Biological Opinion (BO)

Keeping the ladders clean is already a mandate.

  • Measures shall be taken by the Corps to minimize the effects of debris maintenance and removal at the Daguerre Point Dam fish ladders.
  • When Yuba River flows exceed 4,200 cfs, the Corps shall provide notifications to NMFS on the status of debris accumulations and fish passage conditions at the Daguerre Point Dam fish ladders.
  • The Corps shall take action within 24 hours, or as soon as it is safe, to remediate fish passage conditions related to debris maintenance and removal at the Daguerre Point Dam fish ladders.
  • The Corps shall, by January 31 of each year, report to NMFS an update on previous year’s debris maintenance and removal actions, including details on amount of debris removed, the timing of removal and the conditions that triggered debris accumulation.
  • The Corps should consider predator removal at Daguerre Point Dam.

 Summary and Conclusions

Flow regimes and habitat improvements are necessary to save Yuba salmon, in addition to ladder repairs and cleaning at Daguerre Dam.  The Yuba River Accord, which has defined lower Yuba River flows since 2008, leaves too much flow in the summer by shorting flows that salmon and steelhead need in the spring.  The channel of the lower Yuba River also needs extensive physical improvement.

Figure 1. Yuba River salmon escapement 1953-2020.
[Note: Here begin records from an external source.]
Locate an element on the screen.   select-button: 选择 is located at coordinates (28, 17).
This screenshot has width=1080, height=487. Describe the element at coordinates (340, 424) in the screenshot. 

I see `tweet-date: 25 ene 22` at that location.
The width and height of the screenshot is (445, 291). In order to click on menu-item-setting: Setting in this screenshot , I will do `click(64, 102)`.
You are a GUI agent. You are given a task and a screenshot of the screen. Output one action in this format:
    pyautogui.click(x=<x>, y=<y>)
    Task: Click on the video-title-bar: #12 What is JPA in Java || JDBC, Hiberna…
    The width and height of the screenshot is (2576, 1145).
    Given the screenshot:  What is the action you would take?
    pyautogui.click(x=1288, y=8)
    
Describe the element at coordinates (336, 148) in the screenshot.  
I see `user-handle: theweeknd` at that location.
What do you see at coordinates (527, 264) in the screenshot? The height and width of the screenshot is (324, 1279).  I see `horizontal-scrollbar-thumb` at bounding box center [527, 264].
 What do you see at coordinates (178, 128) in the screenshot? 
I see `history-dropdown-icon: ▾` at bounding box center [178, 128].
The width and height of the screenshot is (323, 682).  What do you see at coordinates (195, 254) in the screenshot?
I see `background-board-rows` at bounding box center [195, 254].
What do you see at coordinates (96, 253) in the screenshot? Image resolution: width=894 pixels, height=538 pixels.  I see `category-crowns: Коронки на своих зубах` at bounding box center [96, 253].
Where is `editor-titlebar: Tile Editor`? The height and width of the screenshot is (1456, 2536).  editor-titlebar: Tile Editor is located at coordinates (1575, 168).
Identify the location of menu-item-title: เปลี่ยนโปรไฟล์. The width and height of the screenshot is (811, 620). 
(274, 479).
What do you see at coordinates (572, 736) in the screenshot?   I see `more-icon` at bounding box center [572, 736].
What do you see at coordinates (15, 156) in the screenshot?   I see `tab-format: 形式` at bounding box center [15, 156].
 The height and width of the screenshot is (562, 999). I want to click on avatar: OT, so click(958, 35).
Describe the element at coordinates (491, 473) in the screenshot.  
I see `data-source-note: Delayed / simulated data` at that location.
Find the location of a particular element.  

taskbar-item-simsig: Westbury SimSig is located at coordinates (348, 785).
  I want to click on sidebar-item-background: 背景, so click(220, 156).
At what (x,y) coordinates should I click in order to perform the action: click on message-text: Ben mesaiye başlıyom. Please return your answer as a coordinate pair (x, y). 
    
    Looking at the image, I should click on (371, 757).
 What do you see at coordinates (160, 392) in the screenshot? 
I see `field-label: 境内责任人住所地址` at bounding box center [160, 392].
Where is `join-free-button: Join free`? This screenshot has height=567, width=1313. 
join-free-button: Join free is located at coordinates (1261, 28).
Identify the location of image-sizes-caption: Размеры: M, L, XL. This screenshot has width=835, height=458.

Figure 2: Yuba River flow (cfs) March 1 – September 15, 2020 above (orange) and below (blue)
Daguerre Dam.

Figure 3. Yuba River flow (cfs) March 15 – September 15, 2021 above (orange) and below (blue) Daguerre Dam.

Figure 4. River flow (cfs) and stage (feet) in lower Yuba River below Daguerre Dam near Marysville in fall 2021.

  1. See YCWA financial report for 2021 and 2020 at https://www.yubawater.org/Archive.aspx?ADID=310, pdf p. 14.
  2. Id. Compare wet year 2019, with likely no out of basin water sales, and water sale revenues of $531 thousand.